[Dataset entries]
★ ★ ★ ★ ★
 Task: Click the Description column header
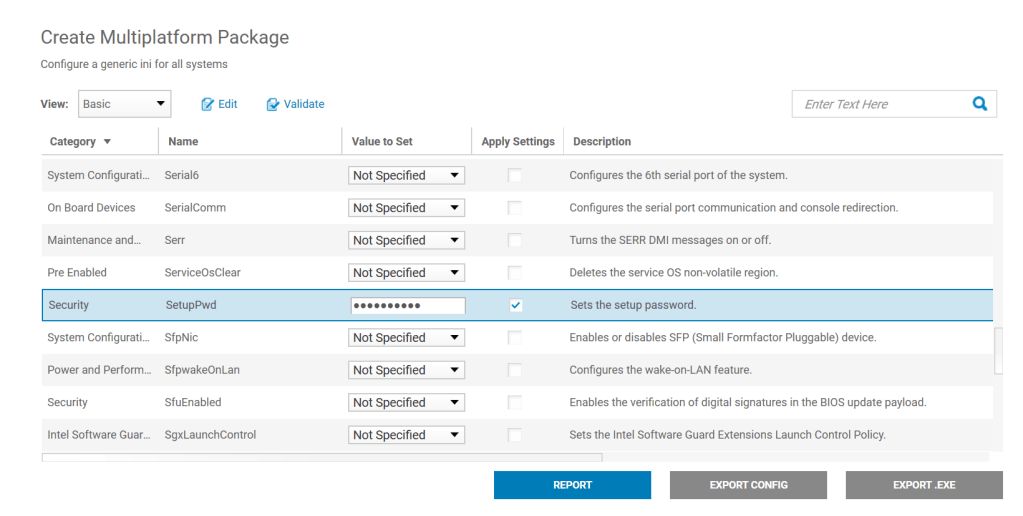click(x=602, y=142)
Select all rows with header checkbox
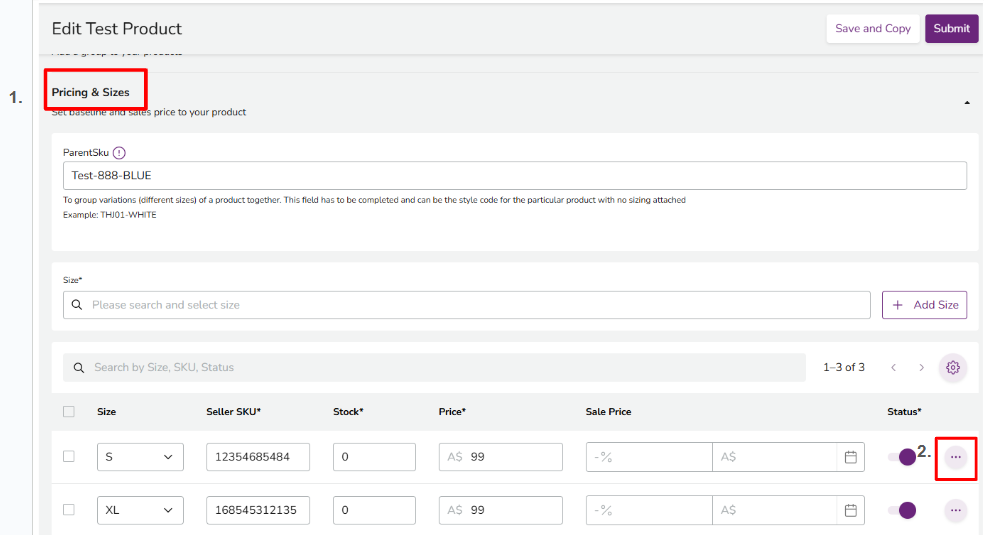The width and height of the screenshot is (984, 535). coord(69,411)
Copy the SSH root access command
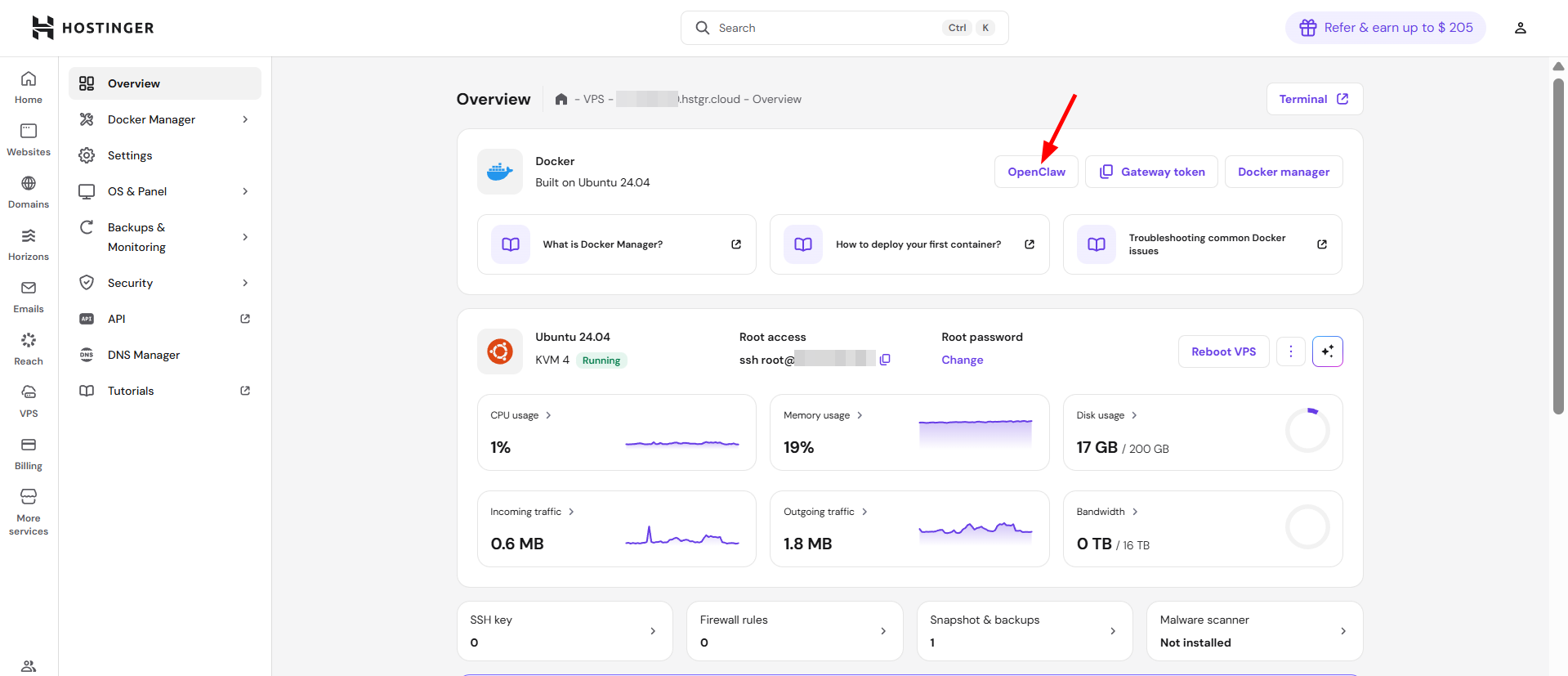The height and width of the screenshot is (676, 1568). click(885, 360)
★ ★ ★ ★ ★
Task objective: Retype the data above exactly. Leave the pictures out.

Result of this task:
 Task: Click the Description column header
click(x=602, y=142)
Select all rows with header checkbox
The width and height of the screenshot is (984, 535). coord(69,411)
Copy the SSH root access command
The height and width of the screenshot is (676, 1568). click(885, 360)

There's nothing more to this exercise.